このほか、民間でも、日本カジノ学会が、全国で30兆円の年間売り上げと30万人の雇用が見込めるとの調査結果を発表したほか、熱海カジノ誘致協議会では、年間610万人の観光客増や650億円の経済効果が見込めるなどの調査結果を発表している。
本市においても、厳しい財政状況を考えると、新たな財源として、国や他の地方公共団体、民間団体に遅れることなく、ゲーミングが設置された場合の税収や経済波及効果、誘致可能性等について調査研究をしなければならない時期に来ていると考える。
また、ゲーミングには、ギャンブル依存症の問題や風紀の問題など負の側面もあるため、市民からのコンセンサスが得られるか等の点も併せて調査する必要がある。
よって、本市議会は、国におけるゲーミングの認可に関する状況や、仮に認可が得られた場合の本市における設置の是非など、様々な観点から迅速に調査研究するよう強く要請する。
以上、決議する。
第42号・官製談合の根絶のための抜本的対策を求める意見書
前福島県知事、和歌山県知事に続き、宮城県松島町でも町長が逮捕されるなど、地方自治体が発注する公共事業での官製談合が相次いで発覚しています。
いずれの談合も、国民の税金でまかなわれる地方自治体の公共事業をめぐり、業者が高値で受注して法外な利益を確保しようとするものです。そして、知事らが業者に便宜を与え賄賂を手にしようとした構図が、地方検察庁等の捜査により明らかになろうとしています。
税金を食い物にした卑劣な犯罪は、厳しく指弾されなければなりません。また同時に、再発防止のための措置が求められています。
よって、本市議会は、政府に対し、官製談合の根絶のために、公共事業や入札制度の見直しなど抜本的な対策を講じるよう強く要請します。

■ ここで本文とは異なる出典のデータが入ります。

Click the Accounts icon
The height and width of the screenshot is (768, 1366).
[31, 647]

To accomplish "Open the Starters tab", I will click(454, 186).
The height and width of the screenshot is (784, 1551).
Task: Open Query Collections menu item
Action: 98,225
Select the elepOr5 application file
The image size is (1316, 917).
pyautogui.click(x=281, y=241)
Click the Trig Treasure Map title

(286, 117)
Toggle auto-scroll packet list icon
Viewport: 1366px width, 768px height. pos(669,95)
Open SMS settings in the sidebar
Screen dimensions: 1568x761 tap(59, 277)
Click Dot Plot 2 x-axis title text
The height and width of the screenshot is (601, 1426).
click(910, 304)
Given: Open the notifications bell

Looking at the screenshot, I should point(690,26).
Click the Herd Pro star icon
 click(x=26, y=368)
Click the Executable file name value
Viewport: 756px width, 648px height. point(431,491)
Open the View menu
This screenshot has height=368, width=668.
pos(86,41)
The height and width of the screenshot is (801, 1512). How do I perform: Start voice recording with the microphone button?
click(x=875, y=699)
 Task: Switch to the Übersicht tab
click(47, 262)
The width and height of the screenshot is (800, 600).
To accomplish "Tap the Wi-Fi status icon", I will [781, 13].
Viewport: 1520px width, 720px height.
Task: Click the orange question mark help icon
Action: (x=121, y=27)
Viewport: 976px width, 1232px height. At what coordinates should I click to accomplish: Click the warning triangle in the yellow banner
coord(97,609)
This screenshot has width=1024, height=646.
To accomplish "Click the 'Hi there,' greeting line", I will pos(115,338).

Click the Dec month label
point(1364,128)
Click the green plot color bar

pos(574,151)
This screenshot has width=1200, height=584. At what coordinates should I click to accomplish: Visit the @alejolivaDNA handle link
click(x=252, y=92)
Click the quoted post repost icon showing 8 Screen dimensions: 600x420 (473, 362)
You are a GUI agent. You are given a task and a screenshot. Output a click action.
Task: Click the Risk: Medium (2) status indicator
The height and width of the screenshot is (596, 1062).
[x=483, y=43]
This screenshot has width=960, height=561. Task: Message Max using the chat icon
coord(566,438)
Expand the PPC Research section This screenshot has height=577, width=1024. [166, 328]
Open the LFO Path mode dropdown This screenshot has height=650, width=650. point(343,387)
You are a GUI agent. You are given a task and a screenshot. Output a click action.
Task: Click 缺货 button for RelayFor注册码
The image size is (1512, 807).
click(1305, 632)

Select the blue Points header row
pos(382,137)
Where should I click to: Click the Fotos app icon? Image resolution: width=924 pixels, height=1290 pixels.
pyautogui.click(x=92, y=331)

以上、地方自治法第99条の規定に基づき意見書を提出します。
第43号・法テラスの更なる体制整備・充実を求める意見書
司法制度改革の一環として、法律サービスをより身近に受けられるようにするため、総合法律支援法が2004年に施行されました。同法に基づき、日本司法支援センター(愛称・法テラス)が設立され、本年10月2日に全国で一斉に業務を開始しました。本市でも、法テラス北九州が開設されました。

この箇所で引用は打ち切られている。